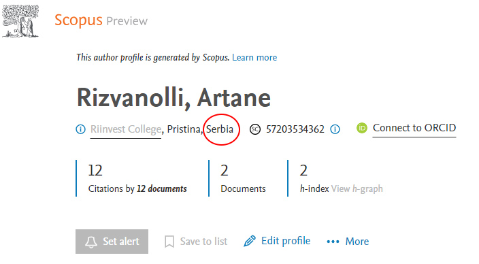Screen dimensions: 479x264
Task: Open Citations by 12 documents
Action: 137,189
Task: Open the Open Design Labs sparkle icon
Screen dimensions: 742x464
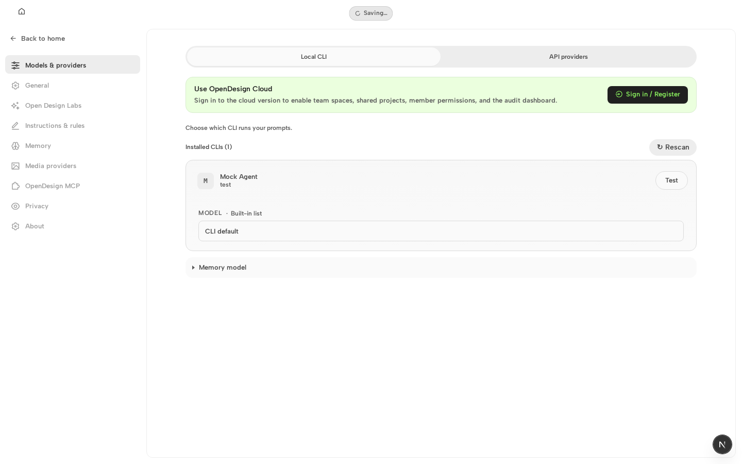Action: (x=15, y=106)
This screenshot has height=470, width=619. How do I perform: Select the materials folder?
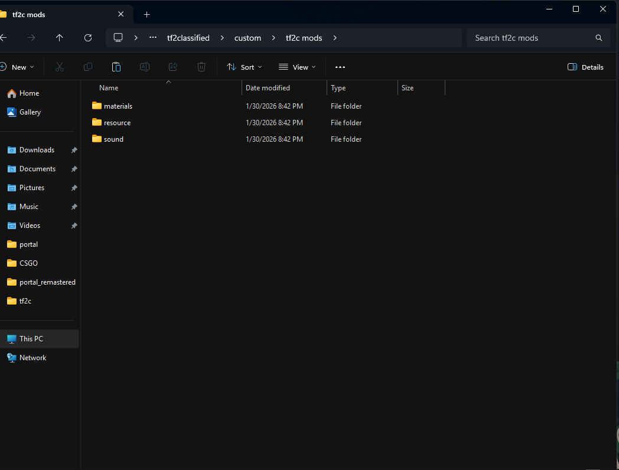pos(118,106)
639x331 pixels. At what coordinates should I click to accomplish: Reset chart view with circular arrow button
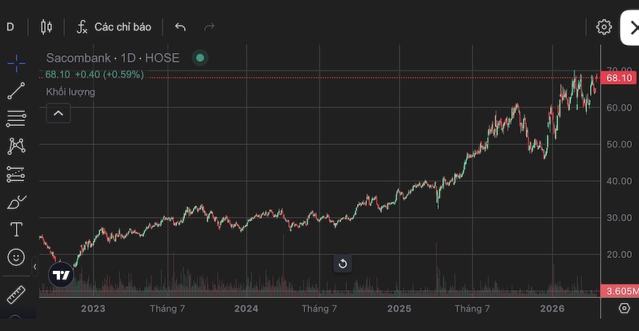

**What is being asked**: Lines from the one containing "Task: Open the Open Design Labs sparkle icon" through the end of the material above must be reproduced exactly; pictures must not be.

**Written solution**:
Task: Open the Open Design Labs sparkle icon
Screen dimensions: 742x464
Action: (x=15, y=106)
This screenshot has height=470, width=619. How do I perform: Select the materials folder?
pos(118,106)
639x331 pixels. At what coordinates should I click to accomplish: Reset chart view with circular arrow button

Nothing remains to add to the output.